UAB-hosted seminar looking at the effects of air quality on human health.

clean_air_webThe Environmental and Translational Medicine Program at the UAB School of Medicine will host a scientific and educational symposium called the Clean Air Initiative from 8 a.m. to 5 p.m. Friday, Sept. 21, 2012, at the UAB National Alumni Society House, 1301 10th Ave. South.

Pre-registration by Wednesday, Sept. 19, is required; seating is limited to 200 people. Physicians, medical students, health-care workers and the general public are welcome to attend. Continuing medical education credits will be available.

Scientists from the UAB schools of Medicine, Public Health and Engineering will be included in the Clean Air Initiative program. William J. Martin, M.D., associate director for disease prevention and health promotion at the Eunice Shriver National Institute of Child Health and Human Development at the National Institutes of Health will deliver a plenary lecture titled “Prenatal and Early Childhood Exposure in Adult Diseases.”

Representatives from the Environmental Protection Agency, the Jefferson County Department of Health, the Birmingham mayor’s office and a local organization called Greater Birmingham Alliance to Stop Air Pollution will also speak.

The Environmental and Translational Medicine Program, which launched in early 2012, “puts UAB at the forefront of environmental medicine,” says Victor Thannickal, M.D., professor and director of the Division of Pulmonary, Allergy and Critical Care Medicine. “The program brings together experts from across UAB — physicians, public health professionals, engineers, chemists and biologists — in a wide-ranging collaboration of basic science, translational research and community outreach.”
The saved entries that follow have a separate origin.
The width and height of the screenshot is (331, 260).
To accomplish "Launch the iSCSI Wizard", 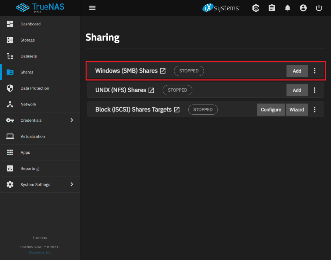I will point(296,110).
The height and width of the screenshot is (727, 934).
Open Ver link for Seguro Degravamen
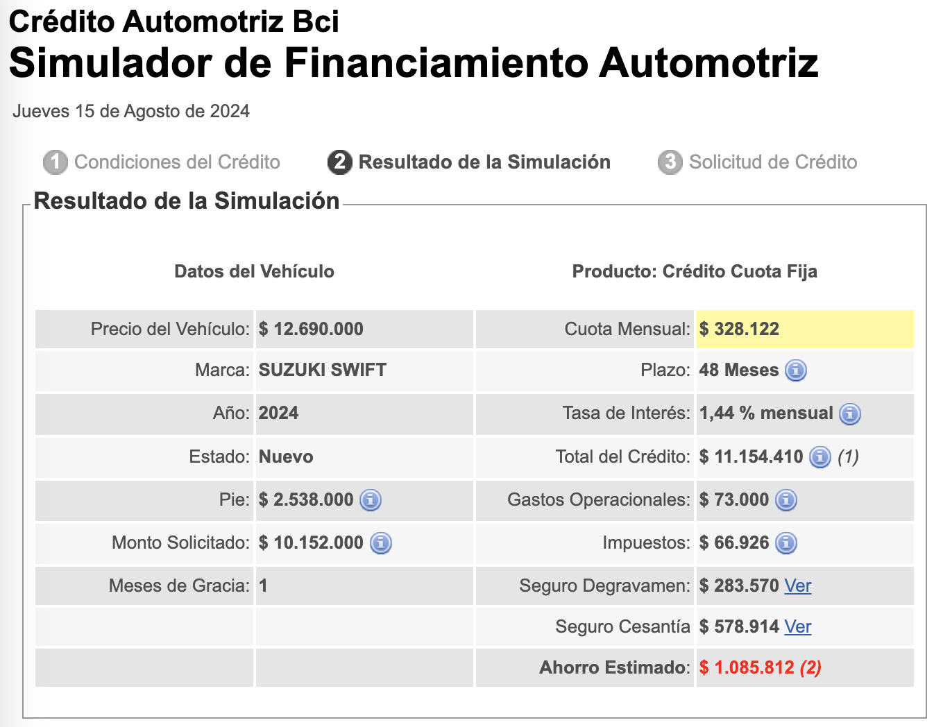[798, 585]
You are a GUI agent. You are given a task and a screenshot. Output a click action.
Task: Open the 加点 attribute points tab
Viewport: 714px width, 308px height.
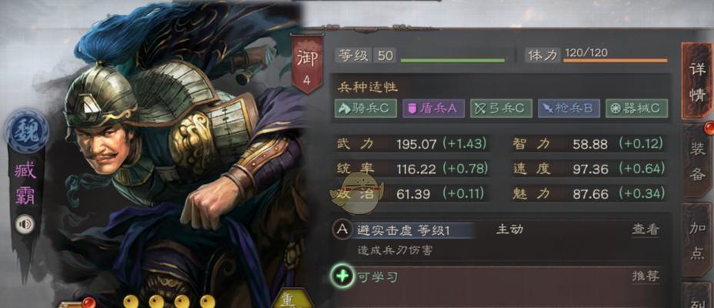pos(697,240)
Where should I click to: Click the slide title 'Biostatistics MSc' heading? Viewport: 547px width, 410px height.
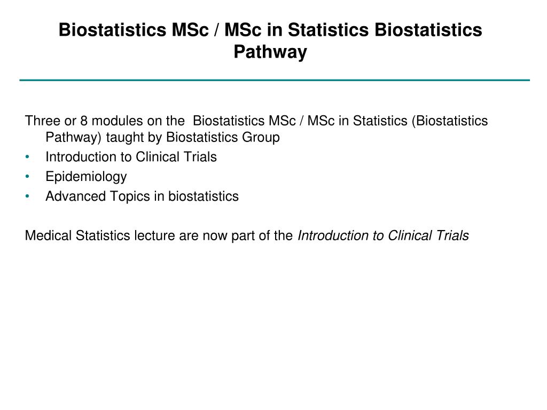click(270, 41)
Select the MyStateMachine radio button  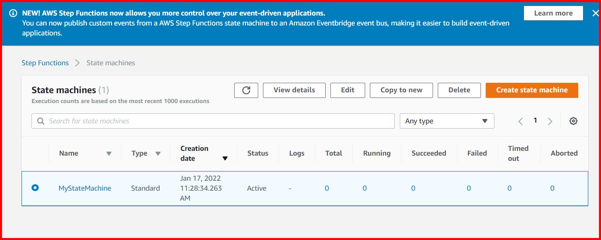35,188
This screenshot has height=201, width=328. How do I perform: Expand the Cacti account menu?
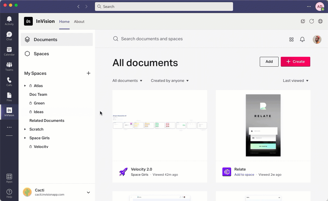click(x=88, y=192)
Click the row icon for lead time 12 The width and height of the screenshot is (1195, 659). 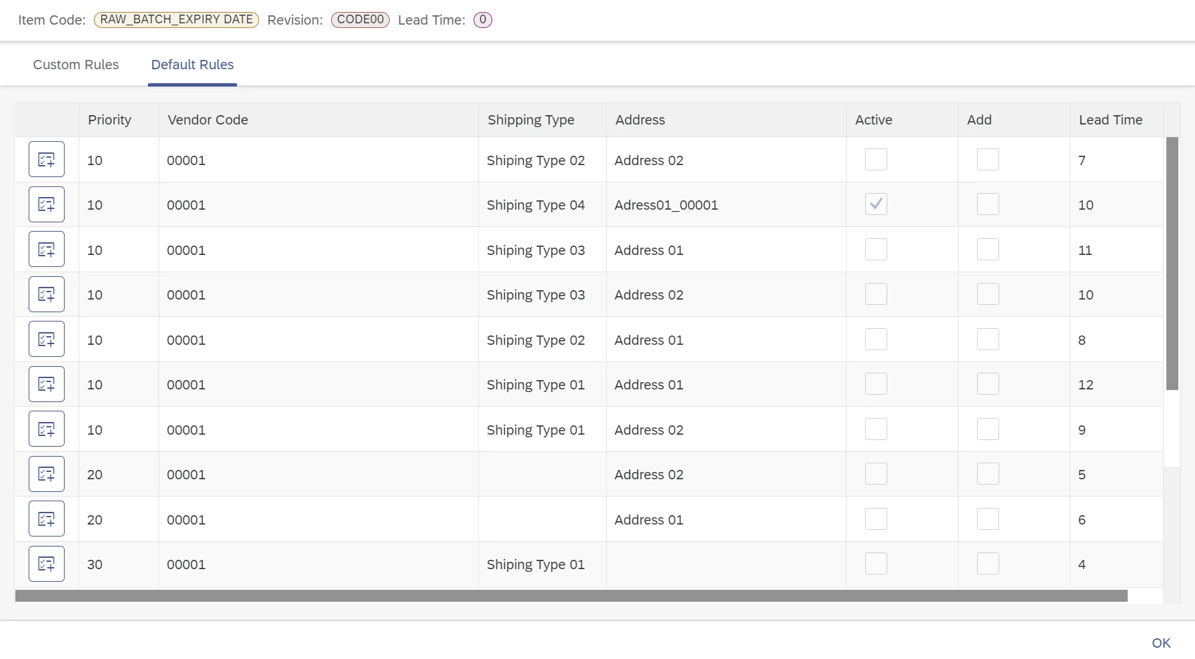[47, 384]
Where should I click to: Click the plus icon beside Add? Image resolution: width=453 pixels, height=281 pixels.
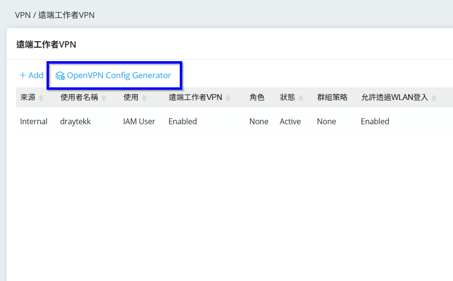click(x=22, y=75)
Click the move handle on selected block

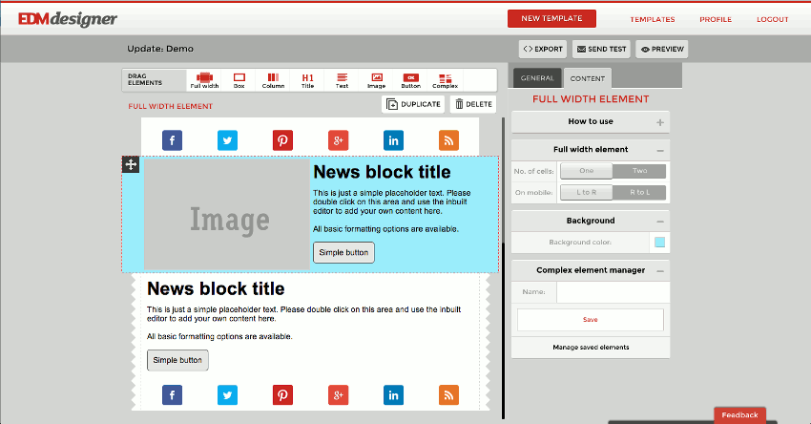point(131,164)
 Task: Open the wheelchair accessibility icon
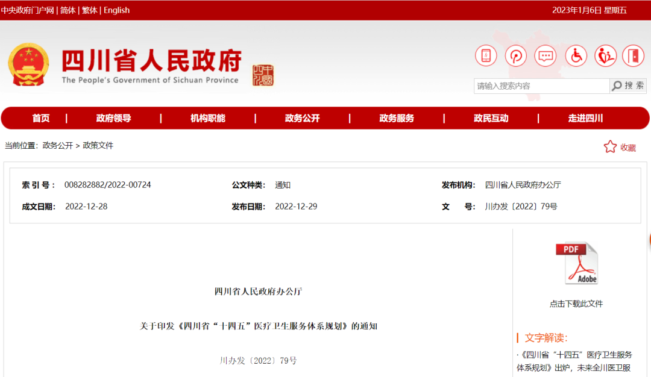576,56
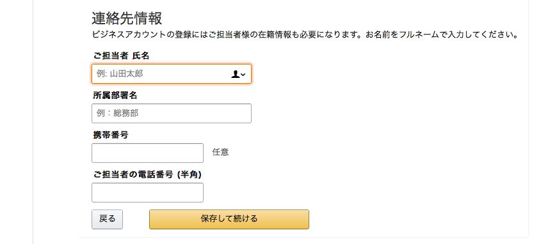The width and height of the screenshot is (557, 244).
Task: Click the 携帯番号 mobile number field
Action: tap(147, 153)
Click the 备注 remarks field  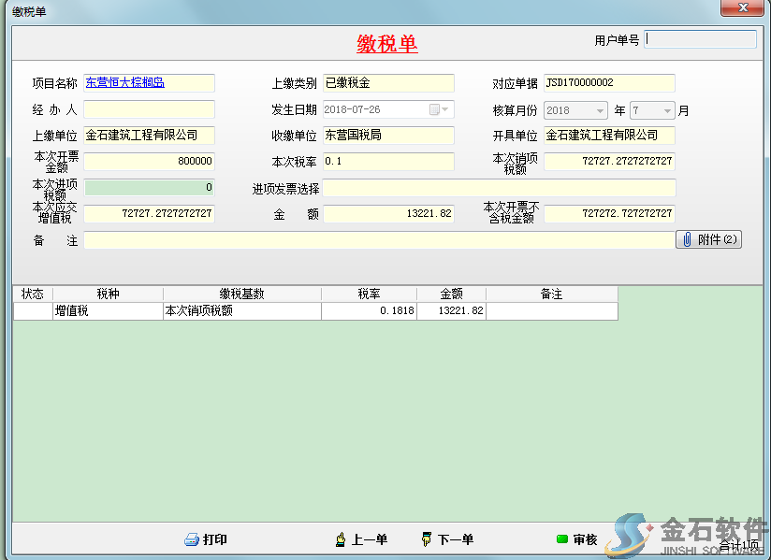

The Clean Air Initiative “will improve lung health for those in central Alabama and it will add to the body of knowledge about the health impact of air pollution on people worldwide, a growing problem in industrialized and developing nations in which public policy promoting clean air often lags behind economic development,” says Veena Antony, M.D., director of the  Environmental and Translational Medicine Program and professor of medicine in the Division of Pulmonary, Allergy and Critical Care Medicine.